Yasser Charafi, économiste : « Manque de lisibilité » des réformes

« La réforme de la caisse de compensation est positive et il faut reconnaître que des choses ont été faites. Mais trois faits entachent le bilan.

Tout d’abord, la persistance de décisions absurdes et irrationnelles comme le blocage de la VoIP, certaines interventions policières, l’affaire Ikea… cela crée un climat d’insécurité profonde notamment pour le milieu des affaires.

Ensuite, les réformes ne sont pas lisibles et nous n’avons pas le sentiment d’aller vers quelque chose. Et pour cause : nous abusons trop du mot « réforme ». Par exemple : la restructuration de l’ONE (Office national de l’électricité) a été annoncée comme une réforme, alors qu’elle entre dans le cadre du travail gouvernemental normal.

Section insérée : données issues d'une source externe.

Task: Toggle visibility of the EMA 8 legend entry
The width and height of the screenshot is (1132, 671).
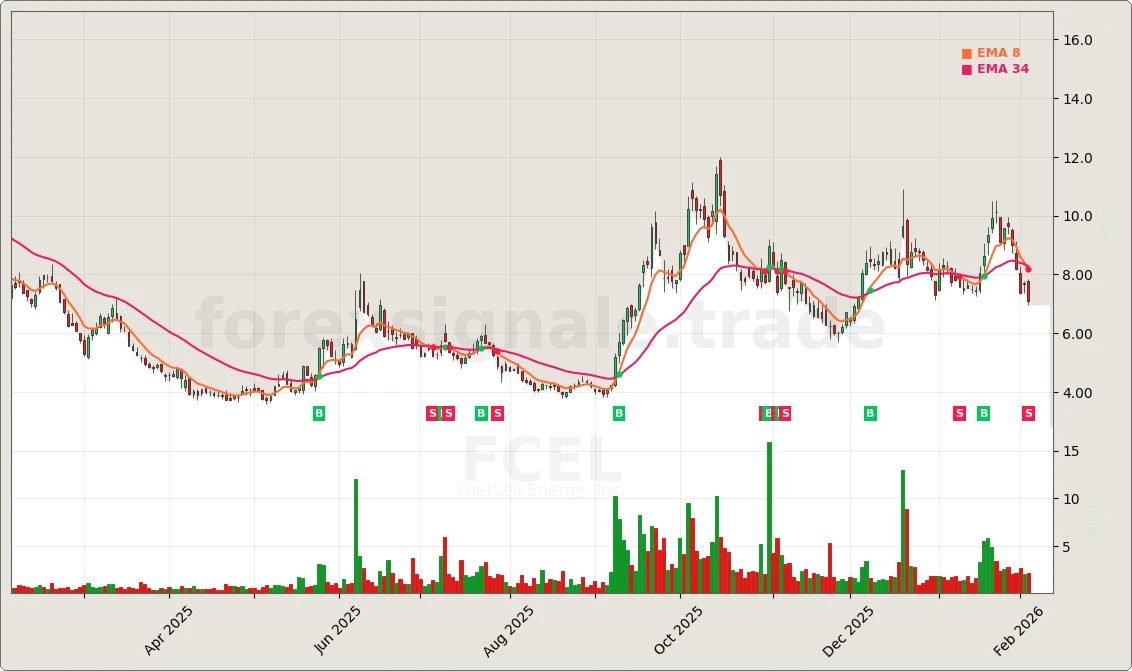Action: tap(999, 50)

En troisième lieu, il y a un problème de priorité. À force de vouloir faire beaucoup de choses, nous avons un rythme illisible et on finit par ne se souvenir de rien. Paradoxalement, cela traduit un manque d’ambition qui conduit à un sentiment d’immobilisme. »

Omar Iharchane. Crédit: DR
Omar Iharchane. Crédit: DR 

Omar Iharchane (membre du cercle politique d’Al Adl Wal Ihssane) : « Nous n’avons pas réconcilié le citoyen avec la politique»

« Il ne faut pas nous comparer aux états du Machrek en faillite. Oui, le Maroc a une profondeur arabo-musulmane, mais il a toujours été plus proche de l’Andalousie que du Hijaz. »

«Nous avons échoué à rendre attractif le jeu politique et nous n’avons pas réconcilié le citoyen avec la politique. Les gens ne se sont pas inscrits dans les listes : les élections minoritaires ont donc débouché sur un gouvernement minoritaire.  Nous avons aussi échoué à élaborer une Constitution que l’on mérite, puis à en faire une « interprétation démocratique ». Là on se dirige vers des élections en 2016, le taux de boycott sera encore plus important. Mais il y a un aspect positif : celui qui a boycotté est descendu dans la rue. Qui aurait cru que les médecins, les manifestants contre Amendis auraient pu tenir si longtemps ?»

Mustapha el Khalfi lors du point presse après le conseil de gouvernement.
Mustapha El Khalfi. Crédit: AFP

Mustapha Khalfi (PJD, Ministre de la communication, Porte-parole du gouvernement) : « Beaucoup a été fait »

« Les efforts contre la corruption et la prévarication ne sont pas suffisants encore, mais beaucoup de choses ont été faîtes : il y a un nouveau climat dans lequel se sont inscrits par exemple les forces de l’ordre, des juges ont été sanctionnés, etc. Une des mesures préconisées par la Fondation Bouabid elle-même a été appliquée : nous avons publié la liste des détenteurs de carrière de sables. Par la suite, nous avons élaboré une loi qui garantit la concurrence juste. Résultat : le Maroc a gagné 11 points dans l’indice de l’ONG internationale Transparency.»

« Concernant les élections, nous notons une confiance retrouvée. Ils ont été 3 millions de jeunes à s’inscrire sur les listes électorales lors du dernier scrutin. Le nombre de votants est passé de 5 millions en 2011 à 7 millions.»